Task instructions: Every entry, from the first to the last, should be written out exactly.
Content starts
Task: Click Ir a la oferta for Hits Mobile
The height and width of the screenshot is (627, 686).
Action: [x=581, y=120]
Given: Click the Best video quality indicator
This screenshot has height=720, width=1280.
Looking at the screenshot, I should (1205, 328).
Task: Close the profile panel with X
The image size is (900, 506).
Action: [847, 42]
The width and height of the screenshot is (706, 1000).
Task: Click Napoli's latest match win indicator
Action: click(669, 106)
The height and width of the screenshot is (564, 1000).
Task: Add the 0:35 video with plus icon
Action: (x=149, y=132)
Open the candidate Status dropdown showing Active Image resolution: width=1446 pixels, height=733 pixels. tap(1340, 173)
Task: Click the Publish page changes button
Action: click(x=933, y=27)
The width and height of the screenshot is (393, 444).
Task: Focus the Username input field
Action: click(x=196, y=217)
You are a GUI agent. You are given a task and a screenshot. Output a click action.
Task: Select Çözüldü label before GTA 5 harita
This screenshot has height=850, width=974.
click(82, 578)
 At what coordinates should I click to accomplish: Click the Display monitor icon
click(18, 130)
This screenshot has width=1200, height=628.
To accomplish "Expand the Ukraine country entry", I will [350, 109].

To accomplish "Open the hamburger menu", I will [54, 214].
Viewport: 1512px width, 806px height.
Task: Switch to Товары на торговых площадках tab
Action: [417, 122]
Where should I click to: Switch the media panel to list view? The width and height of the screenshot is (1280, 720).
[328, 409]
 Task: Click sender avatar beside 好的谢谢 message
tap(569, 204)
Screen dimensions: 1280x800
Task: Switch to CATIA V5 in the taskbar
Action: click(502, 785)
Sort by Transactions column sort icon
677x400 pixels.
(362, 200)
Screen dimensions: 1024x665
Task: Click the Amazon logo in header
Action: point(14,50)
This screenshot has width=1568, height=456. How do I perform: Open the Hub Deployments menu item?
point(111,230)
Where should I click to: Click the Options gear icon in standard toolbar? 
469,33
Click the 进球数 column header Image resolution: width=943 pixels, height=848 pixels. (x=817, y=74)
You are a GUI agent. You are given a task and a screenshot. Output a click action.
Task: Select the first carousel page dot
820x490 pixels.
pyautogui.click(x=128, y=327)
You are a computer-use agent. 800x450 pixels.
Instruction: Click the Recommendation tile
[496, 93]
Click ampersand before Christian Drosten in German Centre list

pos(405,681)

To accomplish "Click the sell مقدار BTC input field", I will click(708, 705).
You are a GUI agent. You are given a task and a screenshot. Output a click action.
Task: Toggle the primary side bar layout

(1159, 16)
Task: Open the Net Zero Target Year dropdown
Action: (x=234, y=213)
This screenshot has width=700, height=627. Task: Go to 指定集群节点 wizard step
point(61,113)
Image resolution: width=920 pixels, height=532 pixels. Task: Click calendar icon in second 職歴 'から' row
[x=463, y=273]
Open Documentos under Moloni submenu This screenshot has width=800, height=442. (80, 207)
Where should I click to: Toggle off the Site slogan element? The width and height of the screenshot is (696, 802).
Content ends
Answer box:
Task: Click Ir a la oferta for Hits Mobile
The height and width of the screenshot is (627, 686).
Action: [x=581, y=120]
Given: Click the Best video quality indicator
This screenshot has height=720, width=1280.
Looking at the screenshot, I should (1205, 328).
Task: Close the profile panel with X
The image size is (900, 506).
Action: [847, 42]
The width and height of the screenshot is (706, 1000).
Task: Click Napoli's latest match win indicator
Action: click(669, 106)
The height and width of the screenshot is (564, 1000).
Task: Add the 0:35 video with plus icon
Action: (x=149, y=132)
Open the candidate Status dropdown showing Active Image resolution: width=1446 pixels, height=733 pixels. tap(1340, 173)
Task: Click the Publish page changes button
Action: click(x=933, y=27)
The width and height of the screenshot is (393, 444).
Task: Focus the Username input field
Action: click(x=196, y=217)
You are a GUI agent. You are given a task and a screenshot. Output a click action.
Task: Select Çözüldü label before GTA 5 harita
This screenshot has height=850, width=974.
click(82, 578)
 At what coordinates should I click to accomplish: Click the Display monitor icon
click(18, 130)
This screenshot has width=1200, height=628.
To accomplish "Expand the Ukraine country entry", I will [350, 109].

To accomplish "Open the hamburger menu", I will [54, 214].
Viewport: 1512px width, 806px height.
Task: Switch to Товары на торговых площадках tab
Action: [417, 122]
Where should I click to: Switch the media panel to list view? The width and height of the screenshot is (1280, 720).
[328, 409]
 Task: Click sender avatar beside 好的谢谢 message
tap(569, 204)
Screen dimensions: 1280x800
Task: Switch to CATIA V5 in the taskbar
Action: click(502, 785)
Sort by Transactions column sort icon
677x400 pixels.
(362, 200)
Screen dimensions: 1024x665
Task: Click the Amazon logo in header
Action: point(14,50)
This screenshot has width=1568, height=456. How do I perform: Open the Hub Deployments menu item?
point(111,230)
Where should I click to: Click the Options gear icon in standard toolbar? 
469,33
Click the 进球数 column header Image resolution: width=943 pixels, height=848 pixels. (x=817, y=74)
You are a GUI agent. You are given a task and a screenshot. Output a click action.
Task: Select the first carousel page dot
820x490 pixels.
pyautogui.click(x=128, y=327)
You are a computer-use agent. 800x450 pixels.
Instruction: Click the Recommendation tile
[496, 93]
Click ampersand before Christian Drosten in German Centre list

pos(405,681)

To accomplish "Click the sell مقدار BTC input field", I will click(708, 705).
You are a GUI agent. You are given a task and a screenshot. Output a click action.
Task: Toggle the primary side bar layout

(1159, 16)
Task: Open the Net Zero Target Year dropdown
Action: (x=234, y=213)
This screenshot has width=700, height=627. Task: Go to 指定集群节点 wizard step
point(61,113)
Image resolution: width=920 pixels, height=532 pixels. Task: Click calendar icon in second 職歴 'から' row
[x=463, y=273]
Open Documentos under Moloni submenu This screenshot has width=800, height=442. (80, 207)
Where should I click to: Toggle off the Site slogan element? The width and height of the screenshot is (696, 802).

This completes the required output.